Früher war das eigene Auto ein Symbol für Freiheit – heute ist es vor allem für junge Menschen in Städten eher ein Klotz am Bein. Die Deutschen nutzen das eigene Auto im Schnitt nur 45 Minuten am Tag. Mehr als 23 Stunden am Tag steht es nur herum und belegt einen Parkplatz. Es kann sinnvoll sein, über Alternativen nachzudenken. Vor allem in Städten sind Bus und Bahn oder auch das Fahrrad oft die stressfreieren und günstigeren Transportoptionen – und falls es doch mal ein Auto sein muss, das Carsharing. Wir sagen euch, wie das Mobilitätskonzept funktioniert, unter welchen Voraussetzungen es sich lohnt und auf was ihr bei der Nutzung achten solltet.

Das ist der Grundgedanke beim Carsharing

Die Idee ist einfach: leihen statt besitzen. Anstatt sich ständig um das eigene Auto kümmern zu müssen, teilen sich mehrere Fahrer*innen ein Auto und zahlen nur noch für die tatsächliche Nutzung. Carsharing ist also eine Art Kurzzeitmiete. Besitzer des Fahrzeugs ist das jeweilige Unternehmen, das sich um alles kümmern muss, was sonst an uns als Halter*in hängenbleibt: Versicherungen, Kraftstoff, Wartung, Reparaturen, TÜV, Pflege.

Die Deutschen nutzen das eigene Auto im Schnitt nur 45 Minuten am Tag.

Ein weiterer Vorteil: Während wir uns beim eigenen Auto dauerhaft für ein Modell entscheiden müssen, können wir bei einigen Carsharing-Unternehmen das Modell auswählen, das wir gerade brauchen. Das kann zum Beispiel ein Kleinwagen zum bequemen Parken in der Innenstadt sein – oder ein Kombi für den Großeinkauf.

• BEREITGESTELLTE DATEN:
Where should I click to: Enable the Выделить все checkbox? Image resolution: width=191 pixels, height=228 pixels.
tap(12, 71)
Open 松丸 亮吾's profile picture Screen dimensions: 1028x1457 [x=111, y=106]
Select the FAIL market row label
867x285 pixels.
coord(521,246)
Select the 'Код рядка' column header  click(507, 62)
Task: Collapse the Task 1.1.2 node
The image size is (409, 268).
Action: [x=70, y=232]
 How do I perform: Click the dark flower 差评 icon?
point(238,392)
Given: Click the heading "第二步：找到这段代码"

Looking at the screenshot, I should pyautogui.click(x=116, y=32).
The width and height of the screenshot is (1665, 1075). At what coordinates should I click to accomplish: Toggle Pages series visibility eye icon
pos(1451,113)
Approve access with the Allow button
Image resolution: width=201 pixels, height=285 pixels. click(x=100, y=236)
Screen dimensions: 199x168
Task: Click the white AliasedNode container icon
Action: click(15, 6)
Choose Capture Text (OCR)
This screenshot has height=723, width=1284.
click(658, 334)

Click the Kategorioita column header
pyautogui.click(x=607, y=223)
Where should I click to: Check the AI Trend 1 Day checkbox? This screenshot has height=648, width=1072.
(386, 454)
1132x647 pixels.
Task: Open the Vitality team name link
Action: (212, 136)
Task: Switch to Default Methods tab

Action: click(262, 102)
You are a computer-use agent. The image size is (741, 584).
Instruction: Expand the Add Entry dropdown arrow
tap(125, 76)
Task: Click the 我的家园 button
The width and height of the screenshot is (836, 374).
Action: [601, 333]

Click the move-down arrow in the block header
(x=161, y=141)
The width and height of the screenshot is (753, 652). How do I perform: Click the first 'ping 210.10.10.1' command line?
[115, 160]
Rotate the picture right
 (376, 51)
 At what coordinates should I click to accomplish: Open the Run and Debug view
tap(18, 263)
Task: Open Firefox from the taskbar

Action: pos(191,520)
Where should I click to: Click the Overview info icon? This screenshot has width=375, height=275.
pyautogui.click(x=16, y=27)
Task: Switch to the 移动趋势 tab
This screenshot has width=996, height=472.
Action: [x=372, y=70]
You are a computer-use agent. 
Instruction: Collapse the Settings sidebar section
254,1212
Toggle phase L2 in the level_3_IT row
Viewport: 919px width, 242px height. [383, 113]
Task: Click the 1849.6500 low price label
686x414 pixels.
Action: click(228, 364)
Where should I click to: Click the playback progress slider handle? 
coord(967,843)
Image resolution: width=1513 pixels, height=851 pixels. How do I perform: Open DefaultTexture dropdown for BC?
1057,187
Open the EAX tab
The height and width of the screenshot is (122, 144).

• AUFGABE: Schreibe den Text über Carsharing im Anschluss an seinen letzten Satz weiter.

• ANTWORT:
Gut 180 Anbieter*innen in Deutschland

Das erste Carsharing-Angebot in Deutschland gab es bereits Ende der 1980er-Jahre in Berlin. Mittlerweile sind im gesamten Bundesgebiet, allen voran in Städten und Ballungsräumen, rund 180 Organisationen mit 740 festen Stationen und einer Flotte von insgesamt 20.200 Fahrzeugen vertreten. Der Bundesverband CarSharing meldete Anfang 2019 fast 2,5 Millionen Kund*innen, die sich für das alternative Mobilitätskonzept angemeldet haben.

Die Bundesregierung hat im Herbst 2017 sogar ein Carsharing-Gesetz auf den Weg gebracht, das die Entwicklung weiter vorantreiben soll. Dabei geht es auch um Aspekte wie Verkehrsentlastung, Umweltschutz und Nachhaltigkeit. Der positive Effekt von Carsharing auf diese Faktoren ist allerdings umstritten. Der Bundesverband hebt die Umweltfreundlichkeit hervor, weil unter anderem Nutzer*innen eigene Pkws abschaffen würden. Doch Studien konnten gerade bei Carsharing-Anbieter*innen, die es den Kund*innen überlassen, wo sie das Auto parken, keine Verbesserung der Verkehrssituation oder Klimabilanz in Städten feststellen – außer bei Elektroautos.

Für wen lohnt sich das Autoteilen?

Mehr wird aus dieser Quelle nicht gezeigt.